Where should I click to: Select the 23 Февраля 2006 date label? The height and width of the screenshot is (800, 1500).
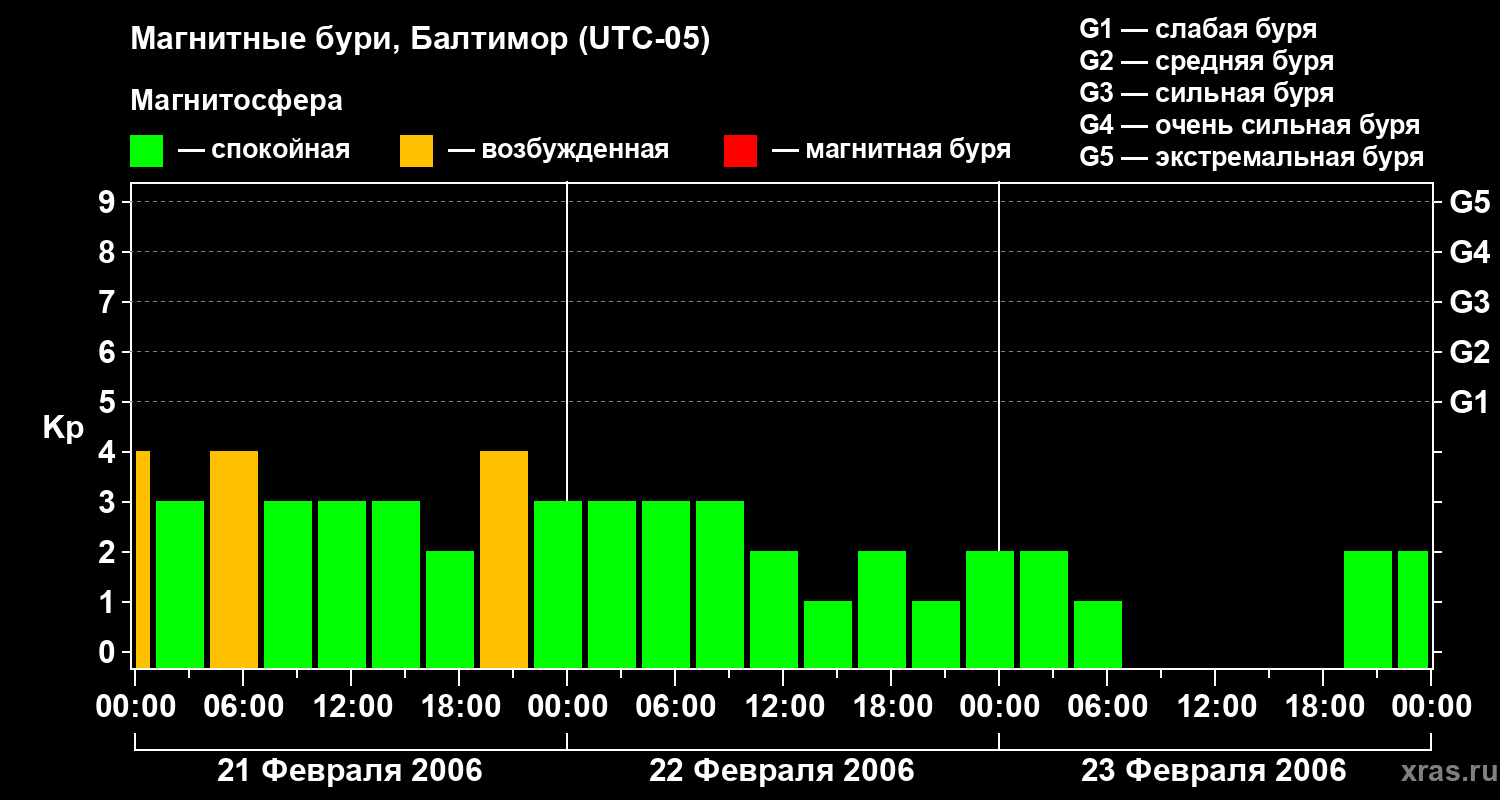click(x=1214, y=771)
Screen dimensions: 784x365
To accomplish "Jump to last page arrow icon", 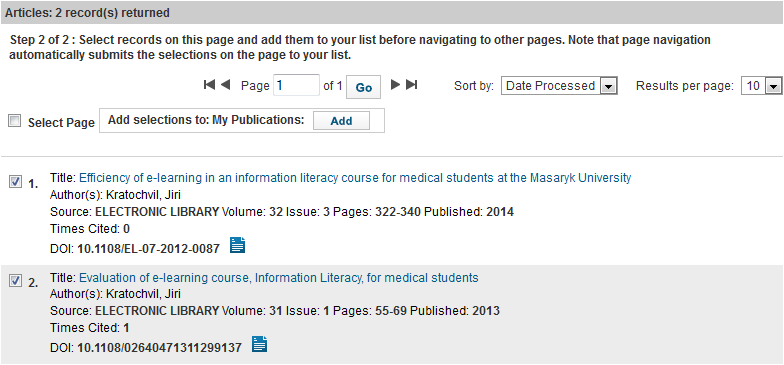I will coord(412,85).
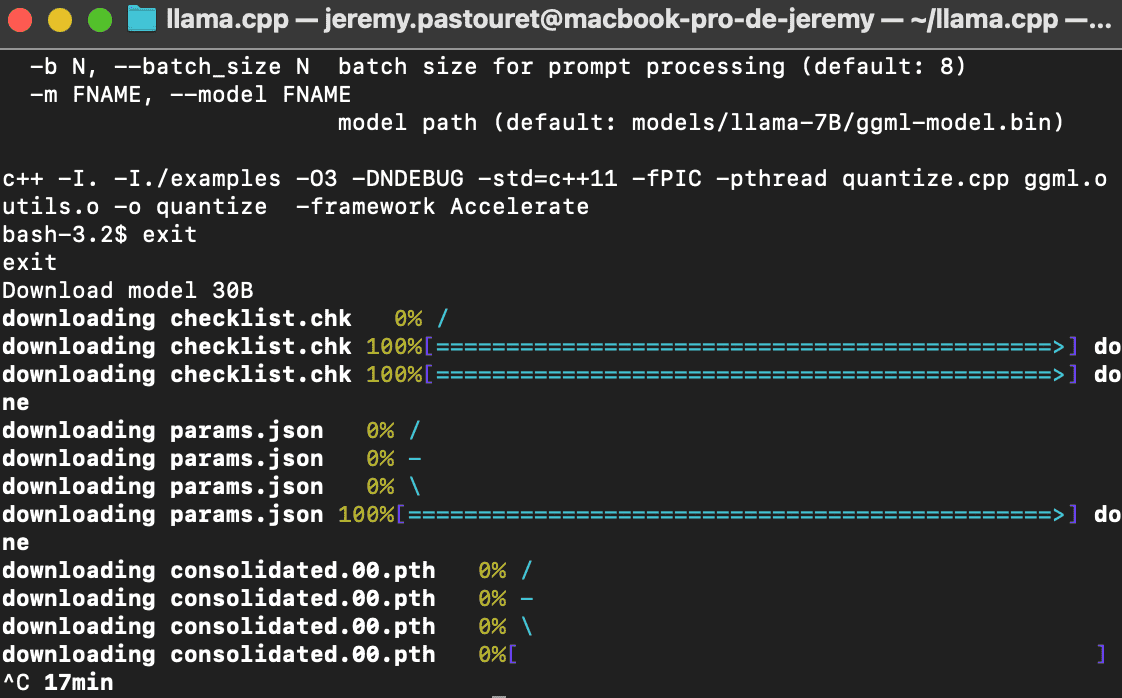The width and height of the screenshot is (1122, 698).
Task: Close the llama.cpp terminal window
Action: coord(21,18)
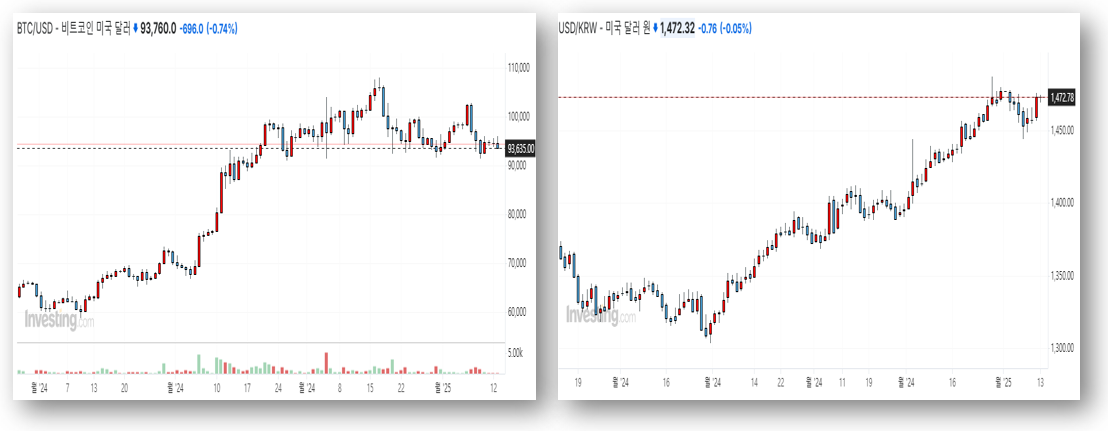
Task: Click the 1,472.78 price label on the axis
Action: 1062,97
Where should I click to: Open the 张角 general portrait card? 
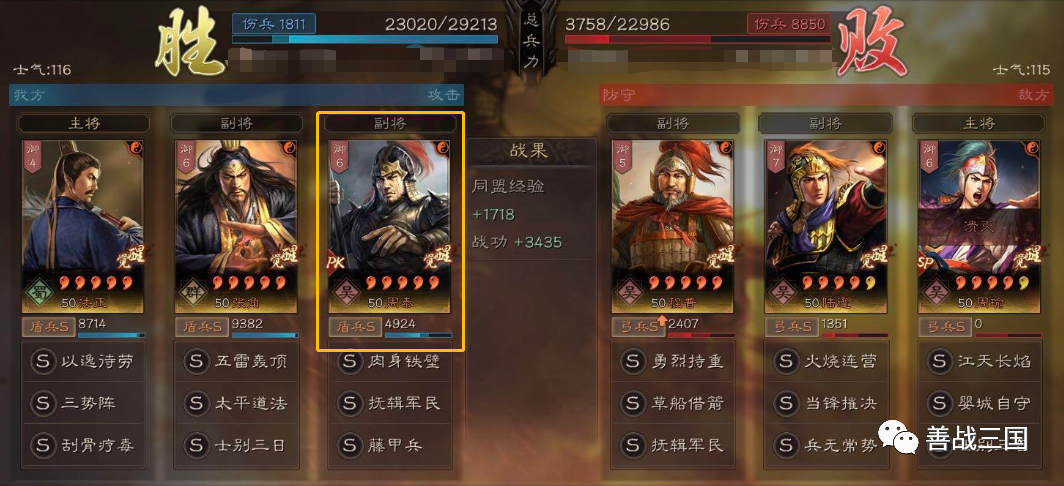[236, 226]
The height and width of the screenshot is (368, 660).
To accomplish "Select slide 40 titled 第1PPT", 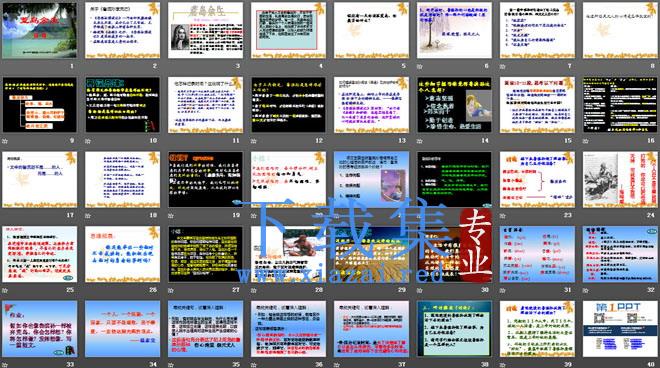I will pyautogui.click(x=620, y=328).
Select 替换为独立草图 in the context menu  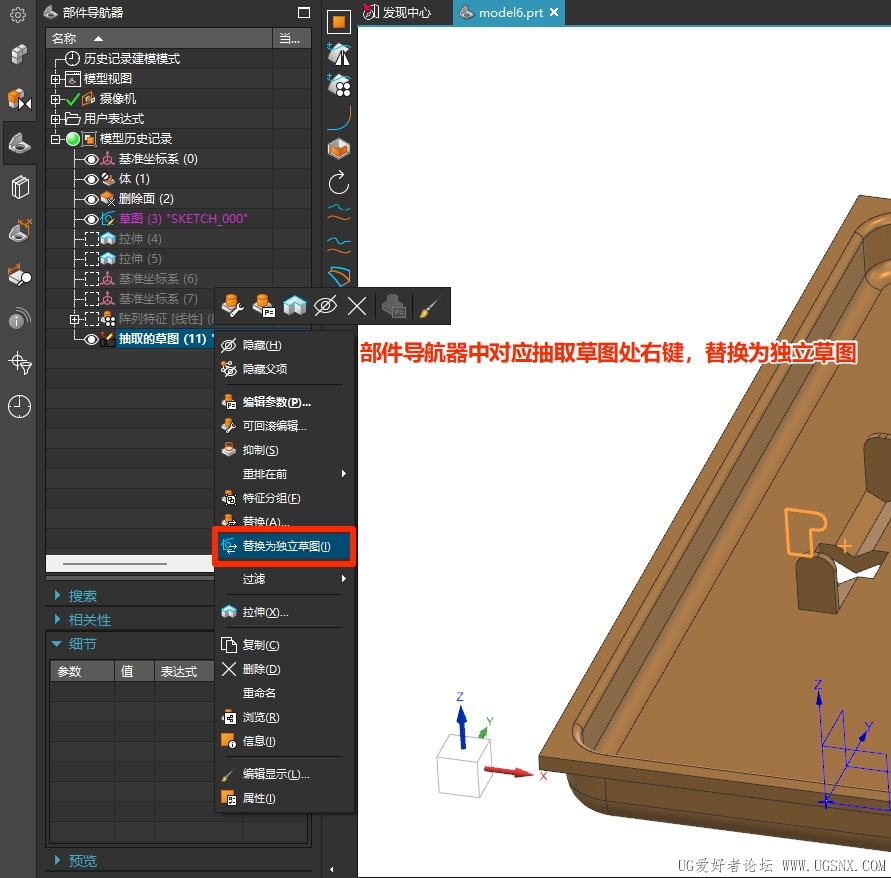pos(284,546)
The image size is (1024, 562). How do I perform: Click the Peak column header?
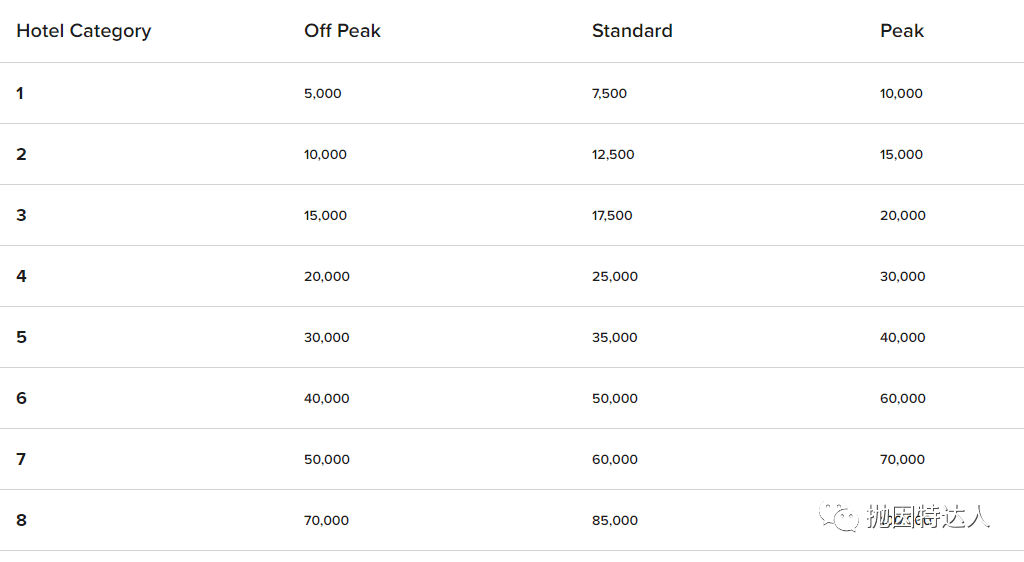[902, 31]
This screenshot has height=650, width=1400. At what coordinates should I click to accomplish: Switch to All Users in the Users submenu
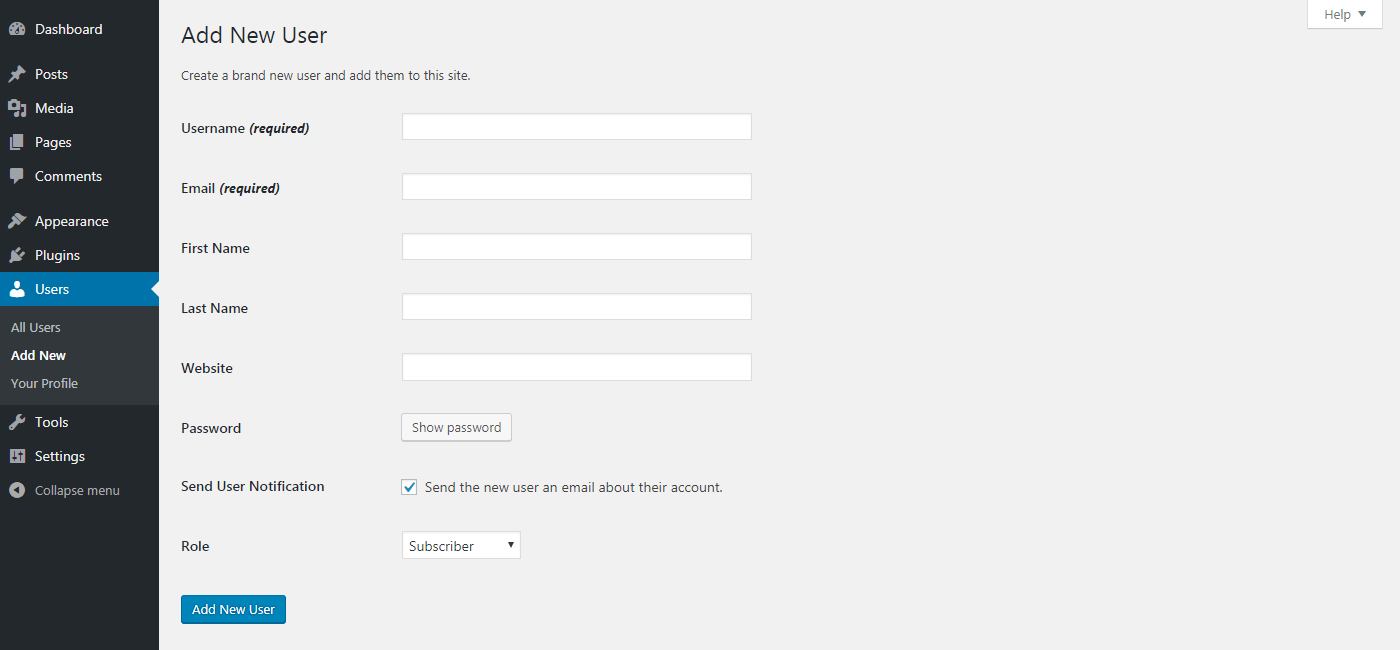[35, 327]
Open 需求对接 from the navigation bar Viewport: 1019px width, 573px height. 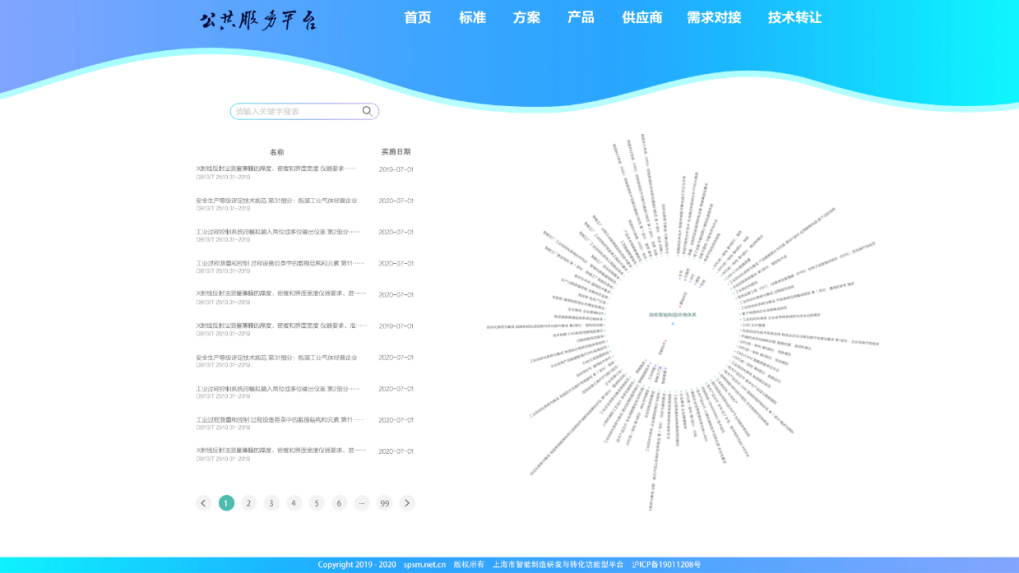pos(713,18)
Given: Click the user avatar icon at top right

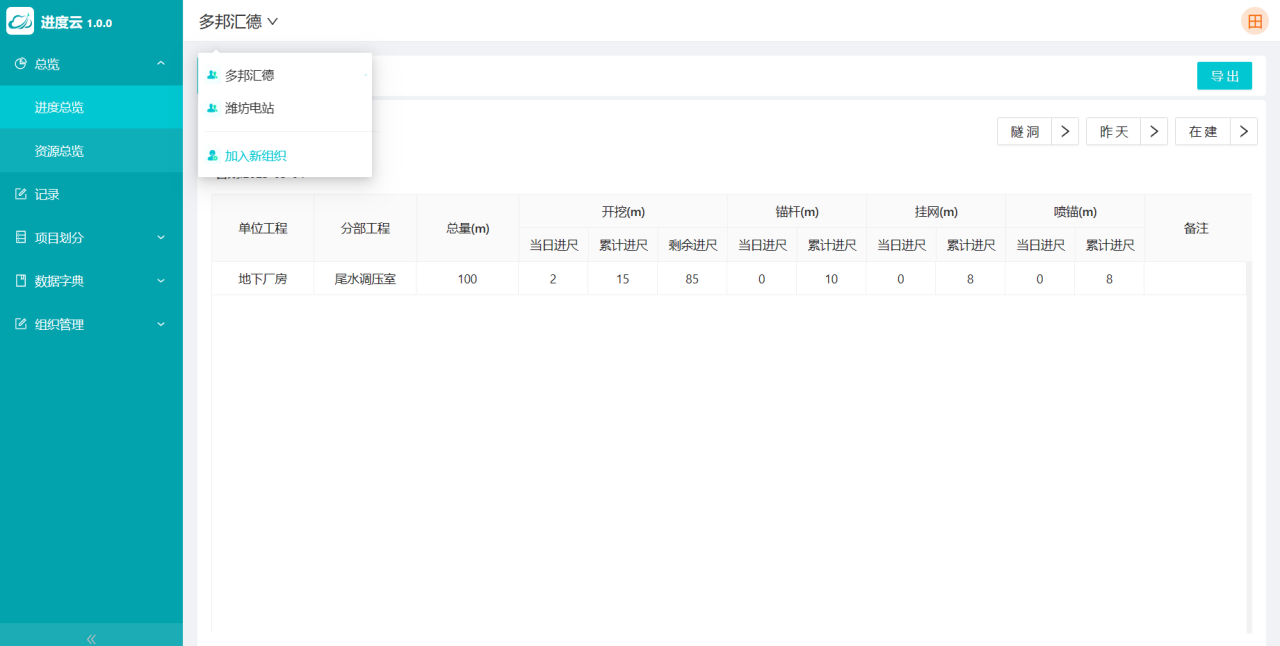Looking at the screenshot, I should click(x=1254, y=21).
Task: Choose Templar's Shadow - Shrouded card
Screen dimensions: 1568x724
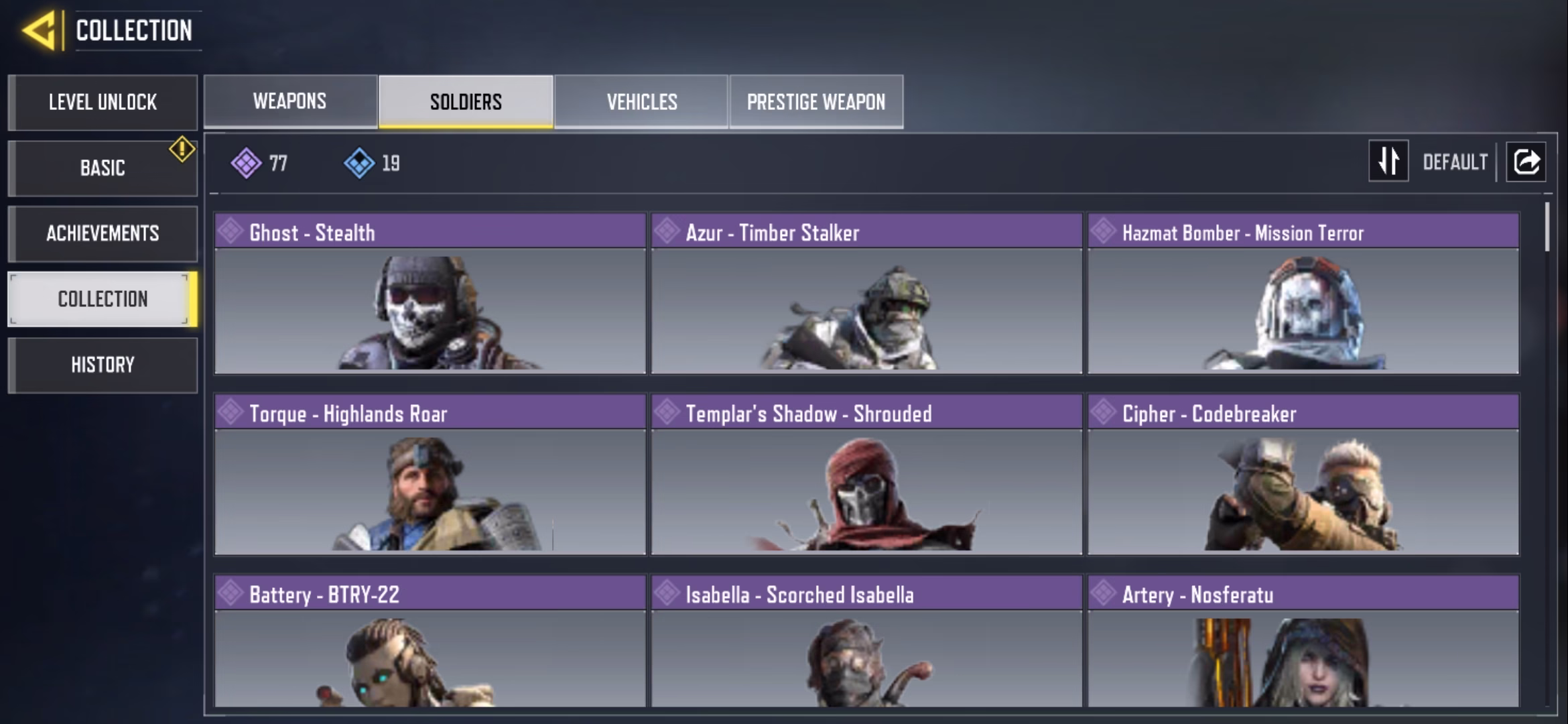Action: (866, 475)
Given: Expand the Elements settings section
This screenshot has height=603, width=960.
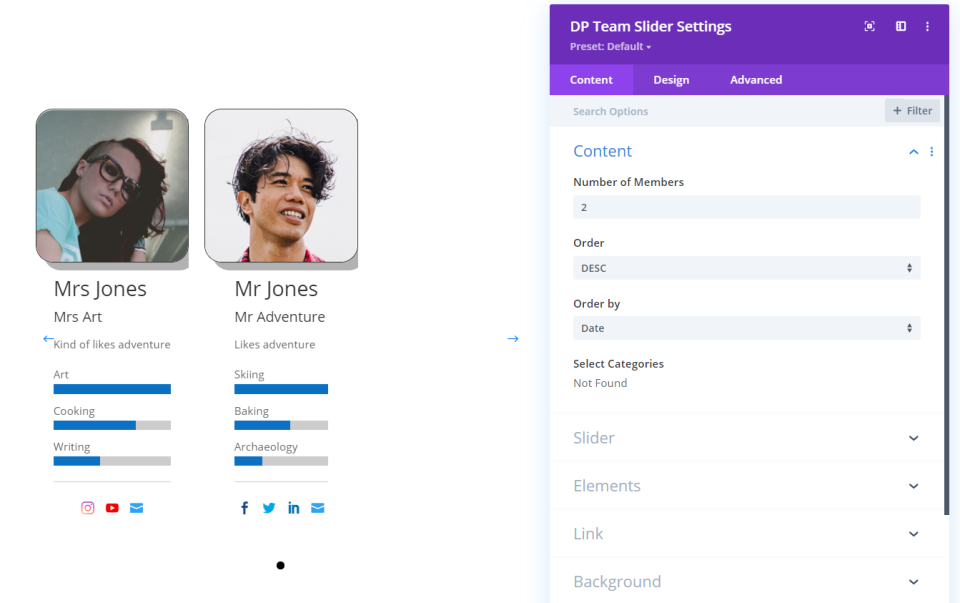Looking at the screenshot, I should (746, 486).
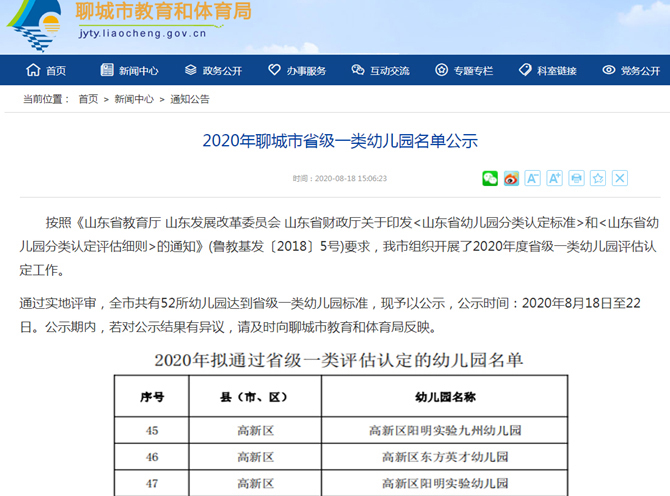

-------

From the first line of the listing above, repeat every line through the one holding "Screen dimensions: 784x365". Both ends count, and pictures stay out.

[Response box]
Where should I click to: Select the 23 Февраля 2006 date label? The height and width of the screenshot is (800, 1500).
click(x=1214, y=771)
Screen dimensions: 784x365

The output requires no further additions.